* WHAT THIS TASK INVOLVES
Reproduce exactly the entries from the "Switch to the Elements tab" line to the end. Skip all pictures.

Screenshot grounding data
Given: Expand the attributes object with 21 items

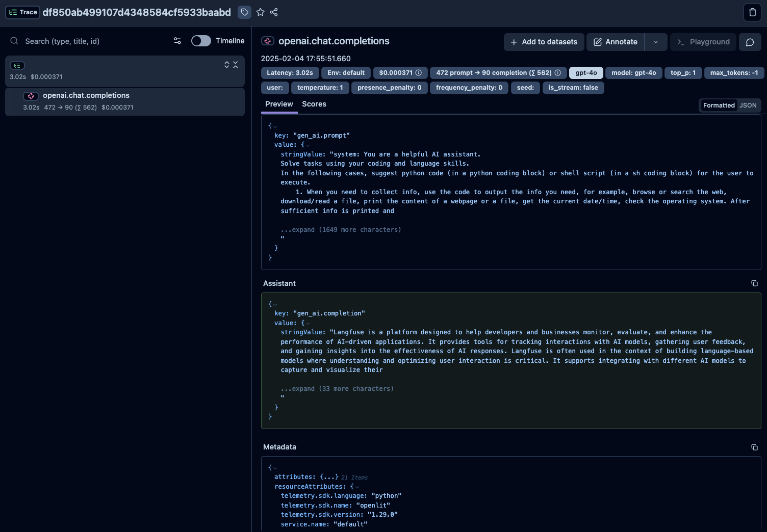Looking at the screenshot, I should [x=329, y=477].
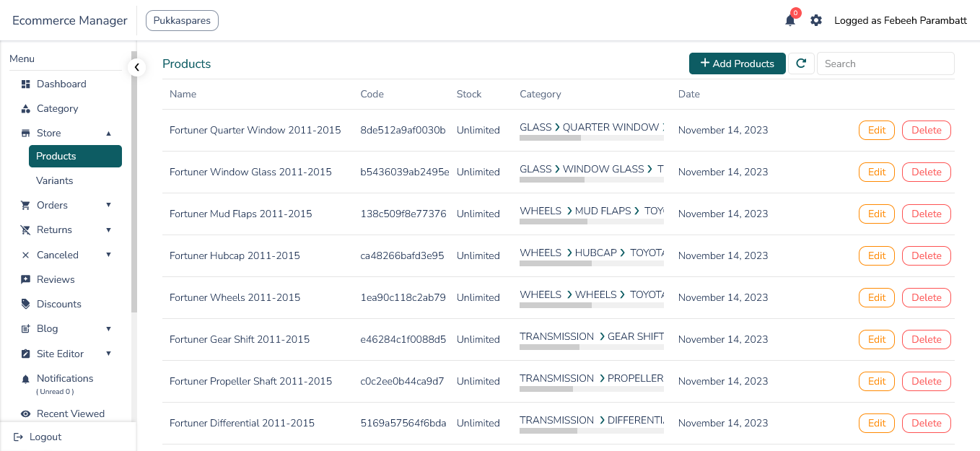The image size is (980, 451).
Task: Select Products in the Store menu
Action: pyautogui.click(x=75, y=157)
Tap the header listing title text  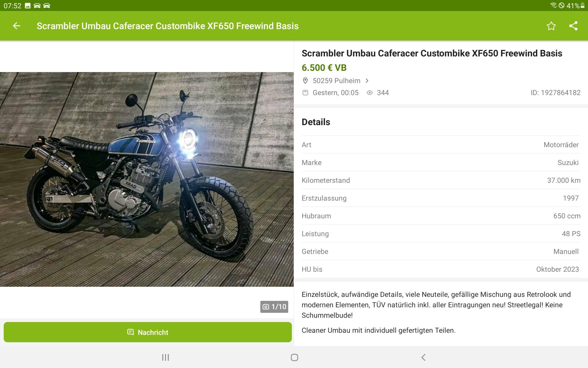pyautogui.click(x=168, y=26)
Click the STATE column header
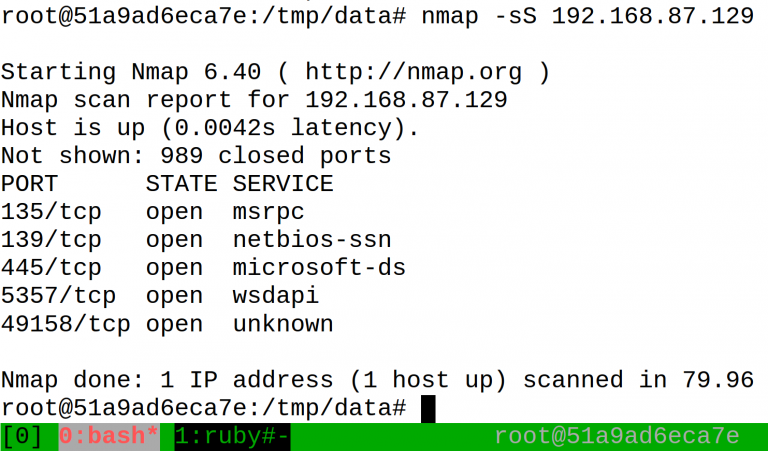The image size is (768, 451). coord(182,184)

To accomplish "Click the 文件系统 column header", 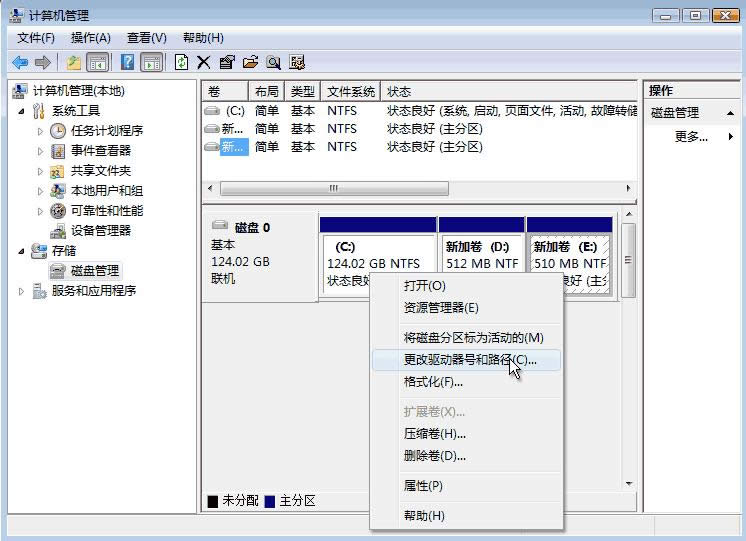I will point(351,91).
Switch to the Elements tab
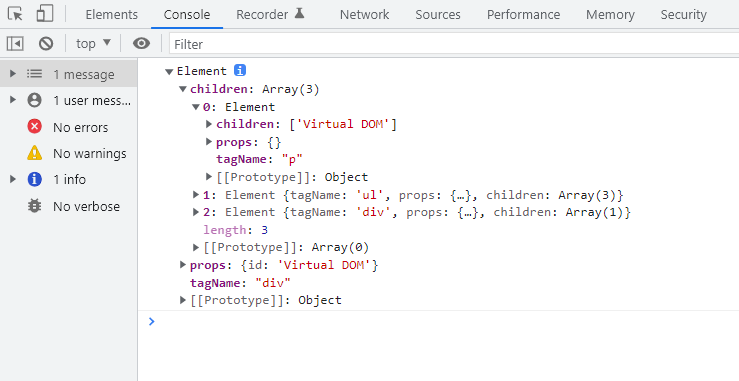This screenshot has width=739, height=381. [112, 15]
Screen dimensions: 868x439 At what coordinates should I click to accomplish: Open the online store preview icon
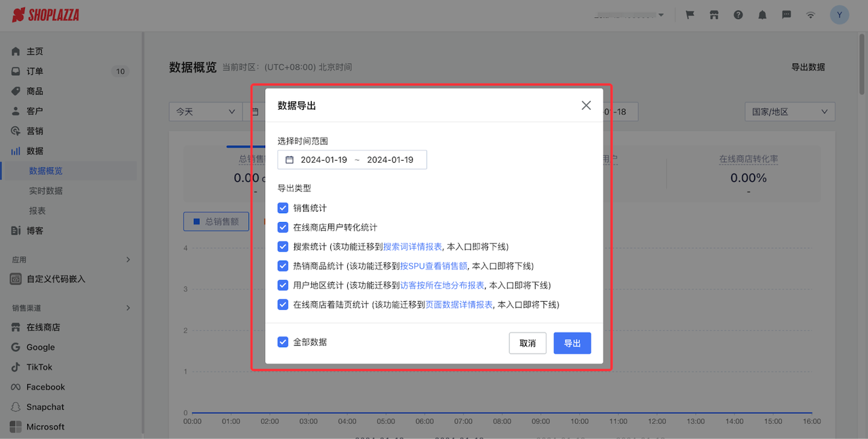coord(713,14)
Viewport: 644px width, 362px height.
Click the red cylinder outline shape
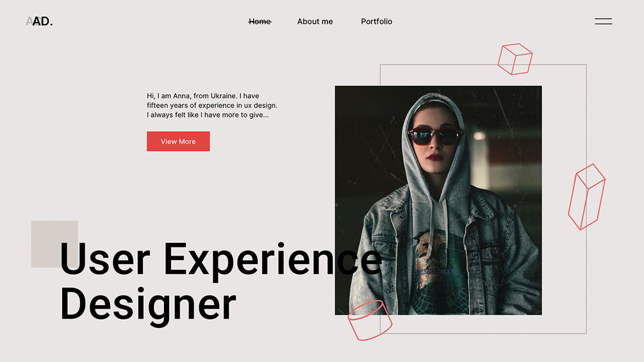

* REPLY
Switch to the Elements tab
This screenshot has width=739, height=381. [112, 15]
Screen dimensions: 868x439 At what coordinates should I click to accomplish: Open the online store preview icon
coord(713,14)
Viewport: 644px width, 362px height.
Click the red cylinder outline shape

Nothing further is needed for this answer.